---------- Records provided
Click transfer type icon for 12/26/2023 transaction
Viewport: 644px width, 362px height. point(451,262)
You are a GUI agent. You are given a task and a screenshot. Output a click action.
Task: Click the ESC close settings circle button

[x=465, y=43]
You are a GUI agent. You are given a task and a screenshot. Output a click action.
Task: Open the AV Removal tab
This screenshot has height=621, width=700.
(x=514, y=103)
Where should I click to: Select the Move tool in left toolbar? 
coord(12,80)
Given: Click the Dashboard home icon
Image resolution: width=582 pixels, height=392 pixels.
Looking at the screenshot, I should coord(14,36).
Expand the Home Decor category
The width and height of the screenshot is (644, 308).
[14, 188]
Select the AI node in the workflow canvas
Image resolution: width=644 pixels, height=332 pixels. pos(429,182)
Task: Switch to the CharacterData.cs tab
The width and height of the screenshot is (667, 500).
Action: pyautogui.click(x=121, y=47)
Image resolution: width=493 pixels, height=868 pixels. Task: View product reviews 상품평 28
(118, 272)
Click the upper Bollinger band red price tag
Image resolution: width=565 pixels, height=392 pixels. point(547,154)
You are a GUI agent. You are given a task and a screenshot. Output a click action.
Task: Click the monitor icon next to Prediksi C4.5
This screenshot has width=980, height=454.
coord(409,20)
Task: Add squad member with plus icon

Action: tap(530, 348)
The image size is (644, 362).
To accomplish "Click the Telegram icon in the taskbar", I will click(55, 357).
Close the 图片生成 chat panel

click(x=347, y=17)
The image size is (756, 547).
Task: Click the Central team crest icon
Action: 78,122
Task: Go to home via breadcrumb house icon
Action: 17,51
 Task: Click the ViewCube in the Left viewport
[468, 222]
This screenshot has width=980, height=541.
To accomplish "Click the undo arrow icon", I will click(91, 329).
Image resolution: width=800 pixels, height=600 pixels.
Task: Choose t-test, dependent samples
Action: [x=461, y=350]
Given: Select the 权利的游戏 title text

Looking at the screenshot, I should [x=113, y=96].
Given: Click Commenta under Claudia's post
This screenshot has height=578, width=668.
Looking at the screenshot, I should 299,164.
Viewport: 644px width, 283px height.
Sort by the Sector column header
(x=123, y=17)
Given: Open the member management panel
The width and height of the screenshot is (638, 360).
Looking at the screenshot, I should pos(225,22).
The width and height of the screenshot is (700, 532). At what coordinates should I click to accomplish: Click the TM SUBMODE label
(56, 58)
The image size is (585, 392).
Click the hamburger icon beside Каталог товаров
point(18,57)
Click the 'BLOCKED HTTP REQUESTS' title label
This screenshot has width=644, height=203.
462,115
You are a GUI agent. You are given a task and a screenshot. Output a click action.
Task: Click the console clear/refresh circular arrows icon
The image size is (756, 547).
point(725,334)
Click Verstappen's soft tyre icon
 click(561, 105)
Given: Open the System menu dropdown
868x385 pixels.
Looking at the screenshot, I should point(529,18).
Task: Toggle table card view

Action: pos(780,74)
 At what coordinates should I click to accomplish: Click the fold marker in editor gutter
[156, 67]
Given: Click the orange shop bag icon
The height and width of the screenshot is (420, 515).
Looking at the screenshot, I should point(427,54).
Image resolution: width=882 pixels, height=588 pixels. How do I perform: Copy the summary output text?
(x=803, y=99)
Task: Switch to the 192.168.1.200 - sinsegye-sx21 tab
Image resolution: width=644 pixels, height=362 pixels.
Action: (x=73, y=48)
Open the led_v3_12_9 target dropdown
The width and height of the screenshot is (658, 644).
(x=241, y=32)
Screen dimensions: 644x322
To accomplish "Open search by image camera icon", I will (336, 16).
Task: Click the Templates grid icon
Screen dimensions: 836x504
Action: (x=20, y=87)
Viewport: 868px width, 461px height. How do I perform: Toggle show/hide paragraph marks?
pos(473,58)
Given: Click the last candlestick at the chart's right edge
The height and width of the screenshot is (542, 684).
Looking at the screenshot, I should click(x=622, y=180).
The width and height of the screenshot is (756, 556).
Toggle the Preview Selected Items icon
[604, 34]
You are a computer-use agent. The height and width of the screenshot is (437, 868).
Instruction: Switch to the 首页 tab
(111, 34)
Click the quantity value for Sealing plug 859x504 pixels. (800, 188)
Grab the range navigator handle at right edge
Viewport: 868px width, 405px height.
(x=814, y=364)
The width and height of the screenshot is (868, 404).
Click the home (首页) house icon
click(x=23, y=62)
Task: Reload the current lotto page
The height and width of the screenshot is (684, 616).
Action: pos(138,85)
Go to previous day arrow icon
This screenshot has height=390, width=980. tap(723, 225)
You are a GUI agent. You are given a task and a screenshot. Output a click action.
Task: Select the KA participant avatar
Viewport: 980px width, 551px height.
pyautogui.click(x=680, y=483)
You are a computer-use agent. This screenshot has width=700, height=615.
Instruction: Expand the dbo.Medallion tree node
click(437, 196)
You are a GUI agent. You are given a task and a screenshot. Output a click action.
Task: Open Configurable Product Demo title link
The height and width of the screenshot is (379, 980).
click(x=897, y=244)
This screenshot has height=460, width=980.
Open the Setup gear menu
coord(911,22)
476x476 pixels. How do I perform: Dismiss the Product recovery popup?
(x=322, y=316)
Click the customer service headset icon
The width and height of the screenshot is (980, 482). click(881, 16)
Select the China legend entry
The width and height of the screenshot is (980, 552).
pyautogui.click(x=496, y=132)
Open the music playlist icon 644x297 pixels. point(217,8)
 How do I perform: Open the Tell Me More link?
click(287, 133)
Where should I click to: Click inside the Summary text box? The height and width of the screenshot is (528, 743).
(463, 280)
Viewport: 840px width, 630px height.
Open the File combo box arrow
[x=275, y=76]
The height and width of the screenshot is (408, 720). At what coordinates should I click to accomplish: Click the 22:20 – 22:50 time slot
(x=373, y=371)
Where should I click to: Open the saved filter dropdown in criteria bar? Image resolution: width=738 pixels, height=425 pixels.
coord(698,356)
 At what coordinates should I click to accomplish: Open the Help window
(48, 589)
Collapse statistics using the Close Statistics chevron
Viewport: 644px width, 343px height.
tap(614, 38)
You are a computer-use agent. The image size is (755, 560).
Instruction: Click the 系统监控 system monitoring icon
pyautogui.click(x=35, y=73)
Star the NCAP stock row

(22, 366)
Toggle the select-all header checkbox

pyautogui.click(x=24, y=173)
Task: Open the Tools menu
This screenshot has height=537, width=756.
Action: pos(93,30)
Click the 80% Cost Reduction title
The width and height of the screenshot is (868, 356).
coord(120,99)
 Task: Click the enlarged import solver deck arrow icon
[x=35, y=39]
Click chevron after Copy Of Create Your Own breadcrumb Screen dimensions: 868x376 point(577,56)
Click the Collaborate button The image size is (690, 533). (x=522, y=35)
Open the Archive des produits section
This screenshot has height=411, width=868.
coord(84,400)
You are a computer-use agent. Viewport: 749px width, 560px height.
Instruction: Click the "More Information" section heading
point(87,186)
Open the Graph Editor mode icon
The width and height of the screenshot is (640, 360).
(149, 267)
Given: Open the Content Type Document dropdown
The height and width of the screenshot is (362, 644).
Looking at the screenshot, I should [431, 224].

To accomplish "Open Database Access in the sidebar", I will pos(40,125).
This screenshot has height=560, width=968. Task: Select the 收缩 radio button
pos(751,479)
--------------------
— The task —
Reproduce every row above verbatim, from the first line to the last.

— Answer to the problem —
Click transfer type icon for 12/26/2023 transaction
Viewport: 644px width, 362px height. point(451,262)
You are a GUI agent. You are given a task and a screenshot. Output a click action.
Task: Click the ESC close settings circle button

[x=465, y=43]
You are a GUI agent. You are given a task and a screenshot. Output a click action.
Task: Open the AV Removal tab
This screenshot has height=621, width=700.
(x=514, y=103)
Where should I click to: Select the Move tool in left toolbar? 
coord(12,80)
Given: Click the Dashboard home icon
Image resolution: width=582 pixels, height=392 pixels.
Looking at the screenshot, I should coord(14,36).
Expand the Home Decor category
The width and height of the screenshot is (644, 308).
[14, 188]
Select the AI node in the workflow canvas
Image resolution: width=644 pixels, height=332 pixels. pos(429,182)
Task: Switch to the CharacterData.cs tab
The width and height of the screenshot is (667, 500).
Action: pyautogui.click(x=121, y=47)
Image resolution: width=493 pixels, height=868 pixels. Task: View product reviews 상품평 28
(118, 272)
Click the upper Bollinger band red price tag
Image resolution: width=565 pixels, height=392 pixels. point(547,154)
You are a GUI agent. You are given a task and a screenshot. Output a click action.
Task: Click the monitor icon next to Prediksi C4.5
This screenshot has width=980, height=454.
coord(409,20)
Task: Add squad member with plus icon

Action: tap(530, 348)
The image size is (644, 362).
To accomplish "Click the Telegram icon in the taskbar", I will click(55, 357).
Close the 图片生成 chat panel

click(x=347, y=17)
The image size is (756, 547).
Task: Click the Central team crest icon
Action: 78,122
Task: Go to home via breadcrumb house icon
Action: 17,51
 Task: Click the ViewCube in the Left viewport
[468, 222]
This screenshot has width=980, height=541.
To accomplish "Click the undo arrow icon", I will click(91, 329).
Image resolution: width=800 pixels, height=600 pixels.
Task: Choose t-test, dependent samples
Action: [x=461, y=350]
Given: Select the 权利的游戏 title text

Looking at the screenshot, I should [x=113, y=96].
Given: Click Commenta under Claudia's post
This screenshot has height=578, width=668.
Looking at the screenshot, I should 299,164.
Viewport: 644px width, 283px height.
Sort by the Sector column header
(x=123, y=17)
Given: Open the member management panel
The width and height of the screenshot is (638, 360).
Looking at the screenshot, I should pos(225,22).
The width and height of the screenshot is (700, 532). At what coordinates should I click to accomplish: Click the TM SUBMODE label
(56, 58)
The image size is (585, 392).
Click the hamburger icon beside Каталог товаров
point(18,57)
Click the 'BLOCKED HTTP REQUESTS' title label
This screenshot has width=644, height=203.
462,115
You are a GUI agent. You are given a task and a screenshot. Output a click action.
Task: Click the console clear/refresh circular arrows icon
The image size is (756, 547).
point(725,334)
Click Verstappen's soft tyre icon
 click(561, 105)
Given: Open the System menu dropdown
868x385 pixels.
Looking at the screenshot, I should point(529,18).
Task: Toggle table card view

Action: pos(780,74)
 At what coordinates should I click to accomplish: Click the fold marker in editor gutter
[156, 67]
Given: Click the orange shop bag icon
The height and width of the screenshot is (420, 515).
Looking at the screenshot, I should point(427,54).
Image resolution: width=882 pixels, height=588 pixels. How do I perform: Copy the summary output text?
(x=803, y=99)
Task: Switch to the 192.168.1.200 - sinsegye-sx21 tab
Image resolution: width=644 pixels, height=362 pixels.
Action: (x=73, y=48)
Open the led_v3_12_9 target dropdown
The width and height of the screenshot is (658, 644).
(x=241, y=32)
Screen dimensions: 644x322
To accomplish "Open search by image camera icon", I will (336, 16).
Task: Click the Templates grid icon
Screen dimensions: 836x504
Action: (x=20, y=87)
Viewport: 868px width, 461px height. How do I perform: Toggle show/hide paragraph marks?
pos(473,58)
Given: Click the last candlestick at the chart's right edge
The height and width of the screenshot is (542, 684).
Looking at the screenshot, I should click(x=622, y=180).
The width and height of the screenshot is (756, 556).
Toggle the Preview Selected Items icon
[604, 34]
You are a computer-use agent. The height and width of the screenshot is (437, 868).
Instruction: Switch to the 首页 tab
(111, 34)
Click the quantity value for Sealing plug 859x504 pixels. (800, 188)
Grab the range navigator handle at right edge
Viewport: 868px width, 405px height.
(x=814, y=364)
The width and height of the screenshot is (868, 404).
Click the home (首页) house icon
click(x=23, y=62)
Task: Reload the current lotto page
The height and width of the screenshot is (684, 616).
Action: pos(138,85)
Go to previous day arrow icon
This screenshot has height=390, width=980. tap(723, 225)
You are a GUI agent. You are given a task and a screenshot. Output a click action.
Task: Select the KA participant avatar
Viewport: 980px width, 551px height.
pyautogui.click(x=680, y=483)
You are a computer-use agent. This screenshot has width=700, height=615.
Instruction: Expand the dbo.Medallion tree node
click(437, 196)
You are a GUI agent. You are given a task and a screenshot. Output a click action.
Task: Open Configurable Product Demo title link
The height and width of the screenshot is (379, 980).
click(x=897, y=244)
This screenshot has height=460, width=980.
Open the Setup gear menu
coord(911,22)
476x476 pixels. How do I perform: Dismiss the Product recovery popup?
(x=322, y=316)
Click the customer service headset icon
The width and height of the screenshot is (980, 482). click(881, 16)
Select the China legend entry
The width and height of the screenshot is (980, 552).
pyautogui.click(x=496, y=132)
Open the music playlist icon 644x297 pixels. point(217,8)
 How do I perform: Open the Tell Me More link?
click(287, 133)
Where should I click to: Click inside the Summary text box? The height and width of the screenshot is (528, 743).
(463, 280)
Viewport: 840px width, 630px height.
Open the File combo box arrow
[x=275, y=76]
The height and width of the screenshot is (408, 720). At what coordinates should I click to accomplish: Click the 22:20 – 22:50 time slot
(x=373, y=371)
Where should I click to: Open the saved filter dropdown in criteria bar? Image resolution: width=738 pixels, height=425 pixels.
coord(698,356)
 At what coordinates should I click to accomplish: Open the Help window
(48, 589)
Collapse statistics using the Close Statistics chevron
Viewport: 644px width, 343px height.
tap(614, 38)
You are a computer-use agent. The image size is (755, 560).
Instruction: Click the 系统监控 system monitoring icon
pyautogui.click(x=35, y=73)
Star the NCAP stock row

(22, 366)
Toggle the select-all header checkbox

pyautogui.click(x=24, y=173)
Task: Open the Tools menu
This screenshot has height=537, width=756.
Action: pos(93,30)
Click the 80% Cost Reduction title
The width and height of the screenshot is (868, 356).
coord(120,99)
 Task: Click the enlarged import solver deck arrow icon
[x=35, y=39]
Click chevron after Copy Of Create Your Own breadcrumb Screen dimensions: 868x376 point(577,56)
Click the Collaborate button The image size is (690, 533). (x=522, y=35)
Open the Archive des produits section
This screenshot has height=411, width=868.
coord(84,400)
You are a computer-use agent. Viewport: 749px width, 560px height.
Instruction: Click the "More Information" section heading
point(87,186)
Open the Graph Editor mode icon
The width and height of the screenshot is (640, 360).
(149, 267)
Given: Open the Content Type Document dropdown
The height and width of the screenshot is (362, 644).
Looking at the screenshot, I should [431, 224].

To accomplish "Open Database Access in the sidebar", I will pos(40,125).
This screenshot has height=560, width=968. Task: Select the 收缩 radio button
pos(751,479)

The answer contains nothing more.